DATA TO USE
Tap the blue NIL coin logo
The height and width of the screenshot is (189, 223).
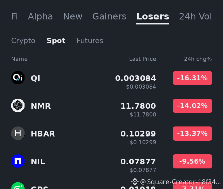point(18,161)
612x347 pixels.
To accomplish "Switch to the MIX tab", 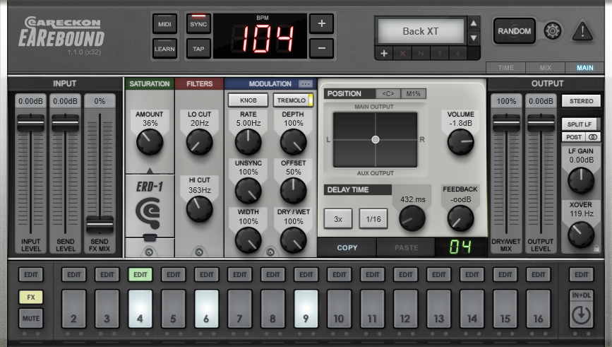I will [545, 68].
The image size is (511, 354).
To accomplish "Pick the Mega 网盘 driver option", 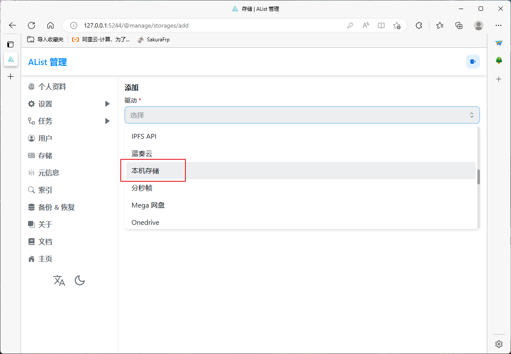I will pyautogui.click(x=148, y=205).
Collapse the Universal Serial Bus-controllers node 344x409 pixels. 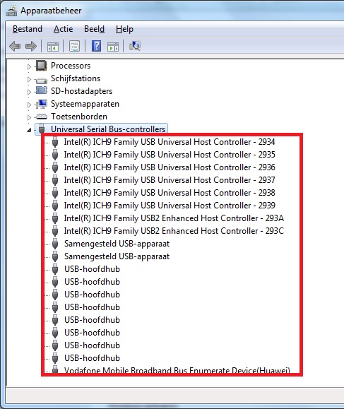(x=29, y=130)
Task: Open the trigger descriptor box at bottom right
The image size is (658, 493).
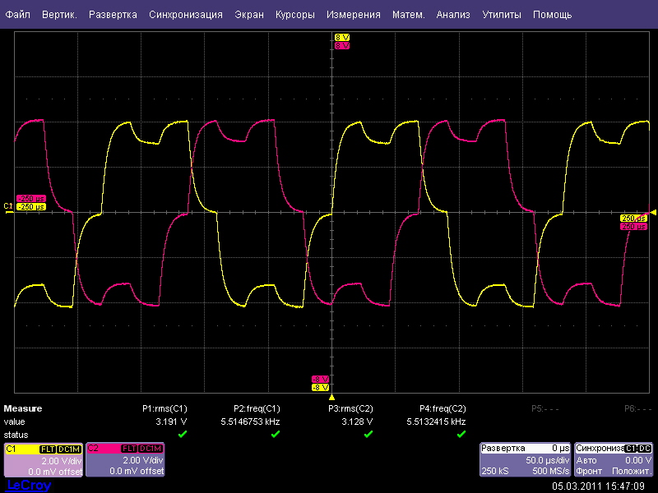Action: (x=614, y=460)
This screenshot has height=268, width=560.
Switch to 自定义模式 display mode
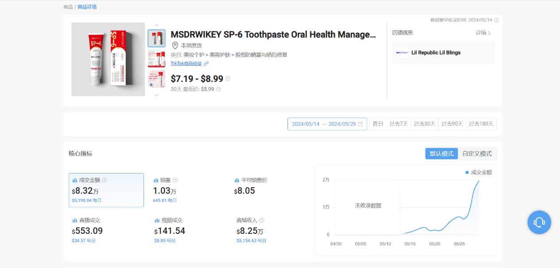(477, 154)

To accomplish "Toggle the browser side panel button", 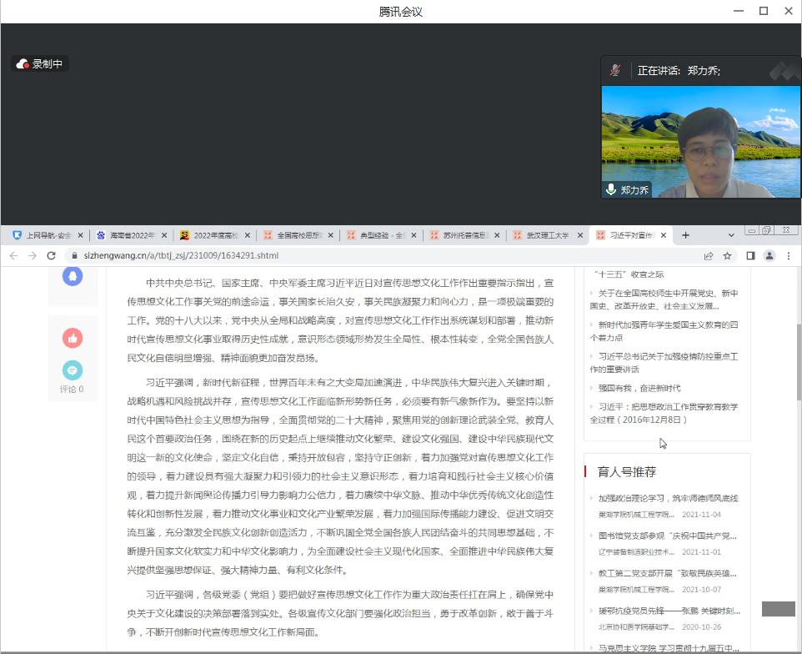I will (750, 256).
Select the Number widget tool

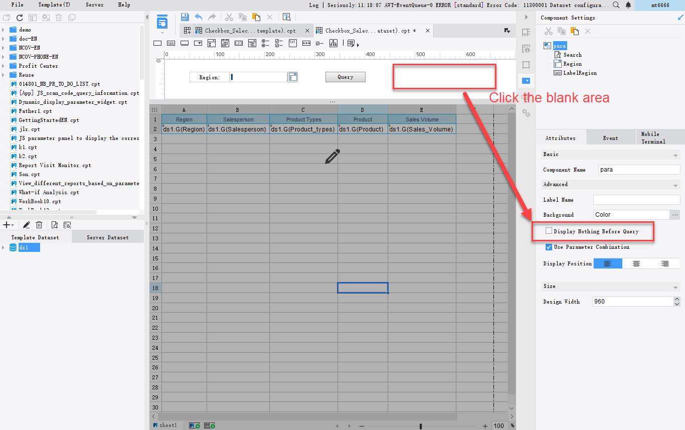tap(238, 43)
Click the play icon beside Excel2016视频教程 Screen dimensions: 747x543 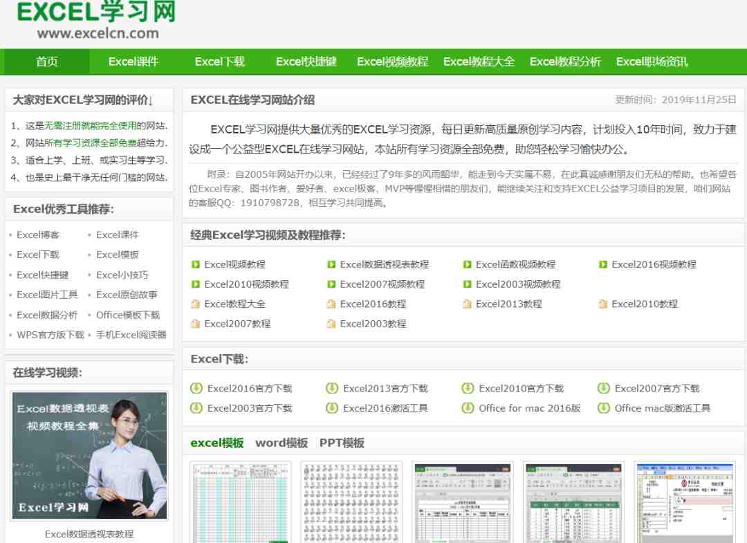[603, 264]
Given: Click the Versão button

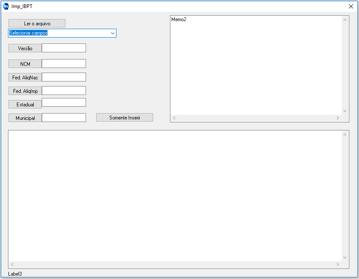Looking at the screenshot, I should pos(25,48).
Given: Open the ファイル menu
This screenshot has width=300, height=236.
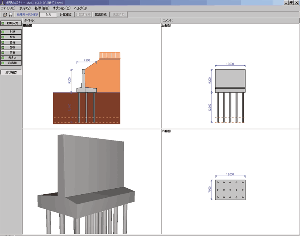Looking at the screenshot, I should (9, 8).
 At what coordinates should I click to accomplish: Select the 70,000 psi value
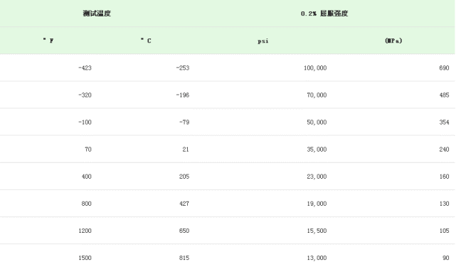click(317, 95)
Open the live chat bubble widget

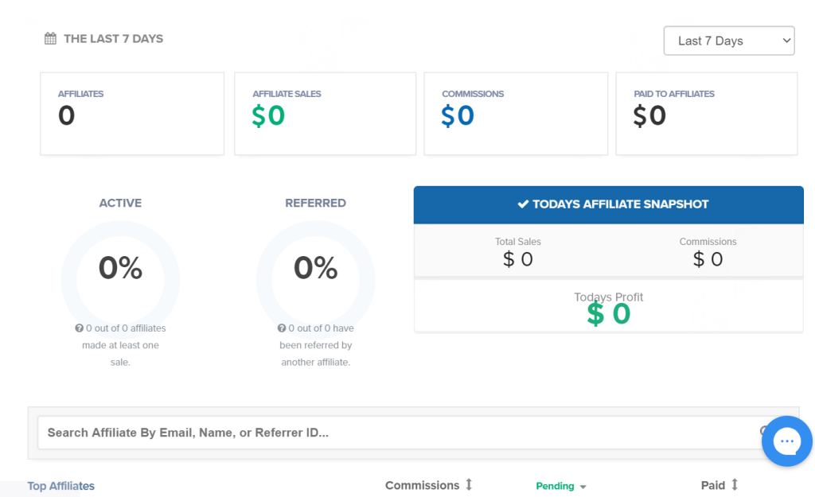(x=786, y=441)
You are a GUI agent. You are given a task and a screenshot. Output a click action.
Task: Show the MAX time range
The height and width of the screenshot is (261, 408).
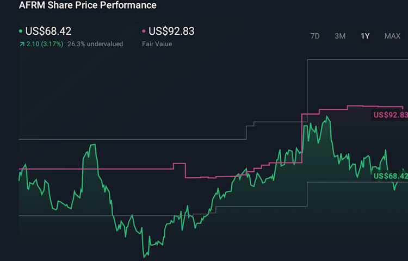tap(392, 36)
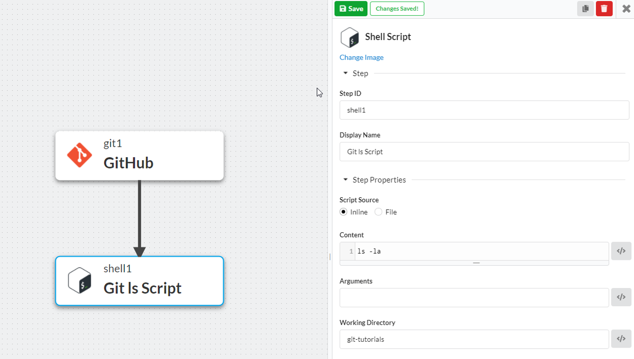Click the Save button

click(x=351, y=8)

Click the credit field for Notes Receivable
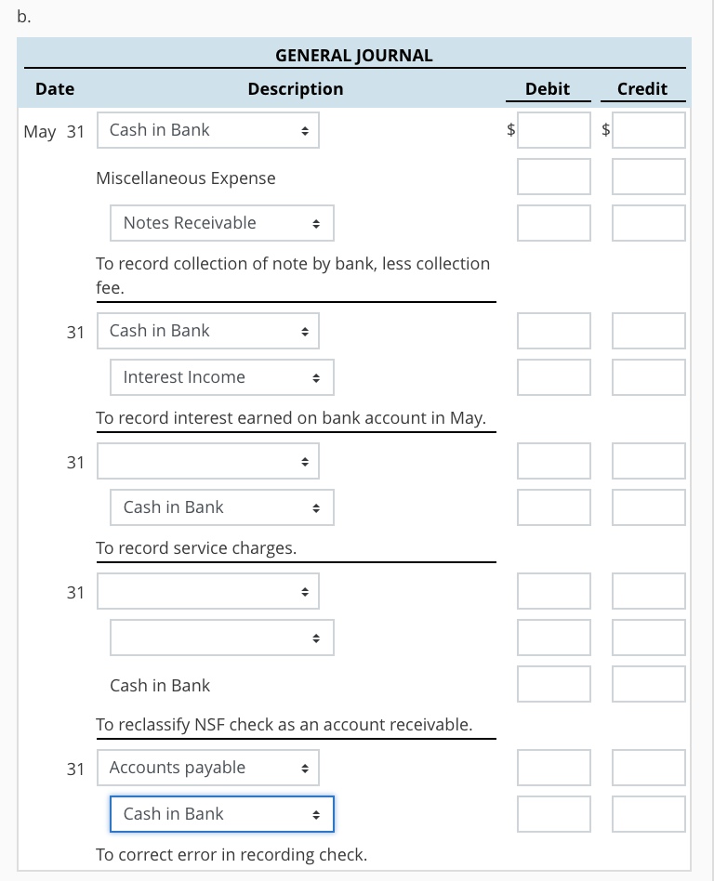[648, 223]
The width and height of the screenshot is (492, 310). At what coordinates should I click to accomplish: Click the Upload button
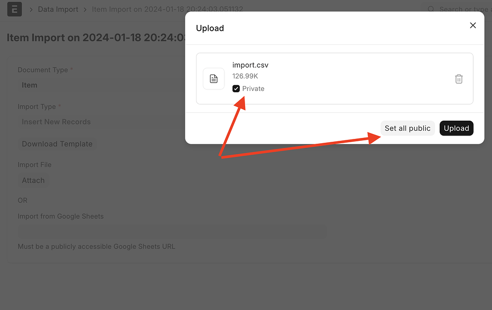[x=456, y=128]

WHAT IS REQUIRED
Return exactly the lines from the one containing "Task: Show the MAX time range" through the end of the records, leaving out every picture.

REPLY
Task: Show the MAX time range
The height and width of the screenshot is (261, 408).
tap(392, 36)
Click the Save button

click(x=351, y=8)

Click the credit field for Notes Receivable
[648, 223]
The width and height of the screenshot is (492, 310). At what coordinates should I click to accomplish: Click the Upload button
[x=456, y=128]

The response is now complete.